Non basta il pensiero. Non è sufficiente riflettere e ascoltare chi è a conoscenza dei retroscena che la comunicazione ufficiale non denuncerà mai. Queste cose non bastano, perché non sono in grado, da sole, di sedare la paura, la sfiducia e l’attaccamento a quei mille insulsi bisogni con i quali l’umanità è stata drogata. Per poter tornare a fruirne e per sedare ogni timore, i più saranno disposti ad accettare qualsiasi proposta, anche la più assurda, anche a costo di assumere sostanze create per scopi diversi da quelli propagandati.
Questa è la vera debolezza della nostra società.
Il movimento che ha permesso a Gandhi di liberare l’India non muoveva i suoi passi dalla leadership di un grande uomo, ma dalla cultura millenaria di un continente che aveva nel suo animo i geni spirituali che gli hanno permesso di accogliere un messaggio complesso e difficile, fatto di fermezza assoluta nella non violenza; fatto di una disubbidienza alla tirannia che non si basava sullo scontro violento, ma sull’essere solidi e stabili come montagne.
Quando noi parliamo di Meditazione e di Scienze Interiori, nei nostri libri, parliamo di questo. Non di una debole e fumosa propensione a una beatitudine stile New Age, ma di una determinazione forte e calma, nel voler toccare una parte di sé stessi che può donare l’immunità nei confronti della falsità, dell’arroganza e della paura.

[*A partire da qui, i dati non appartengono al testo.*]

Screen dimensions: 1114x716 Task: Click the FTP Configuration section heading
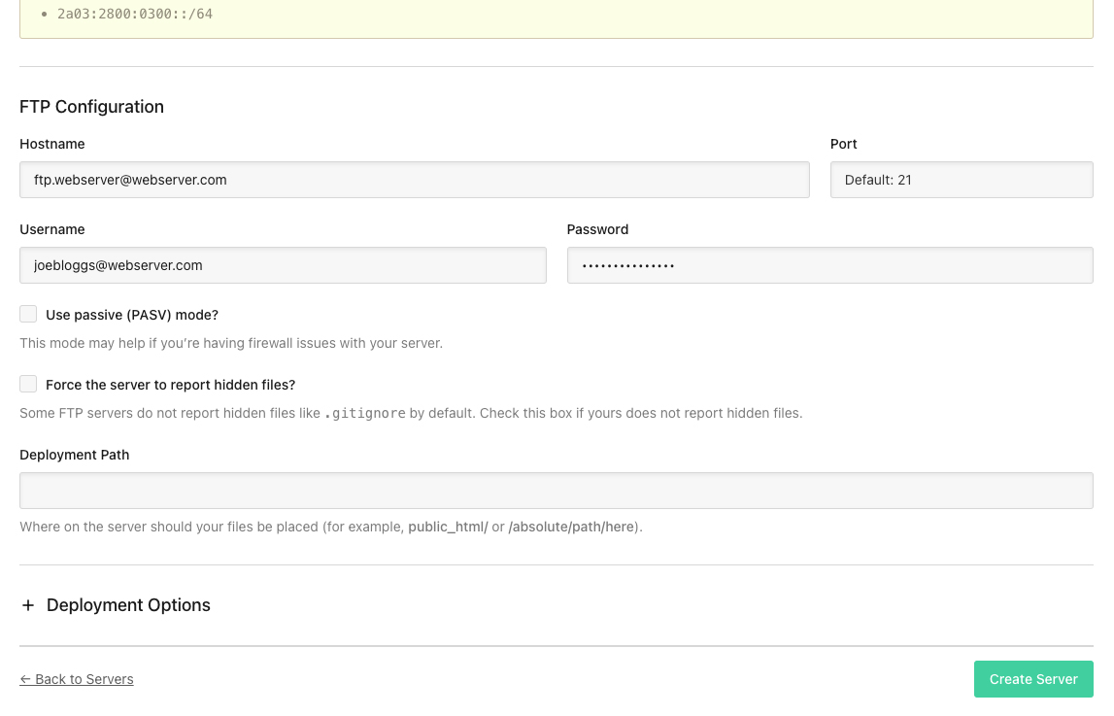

Non è la ricerca di un’egoistica e debole pace personale, ma la marcia verso un centro interiore che non può essere scosso da nulla e che può, per questo, sviluppare sempre più lucidità e potere individuale.
Senza questo percorso, se non capiamo che ideologie e riflessioni non possono bastare, non vi sarà mai nessun reale cambiamento, ma solo semplici rimescolamenti del solito mazzo di carte. Se nemmeno in questo momento storico si riesce a comprendere questo, in una fase in cui la libertà e la salute di tutti è ancor più a grave rischio, allora ci meritiamo tutto quello che accade e che potrebbe accadere in futuro.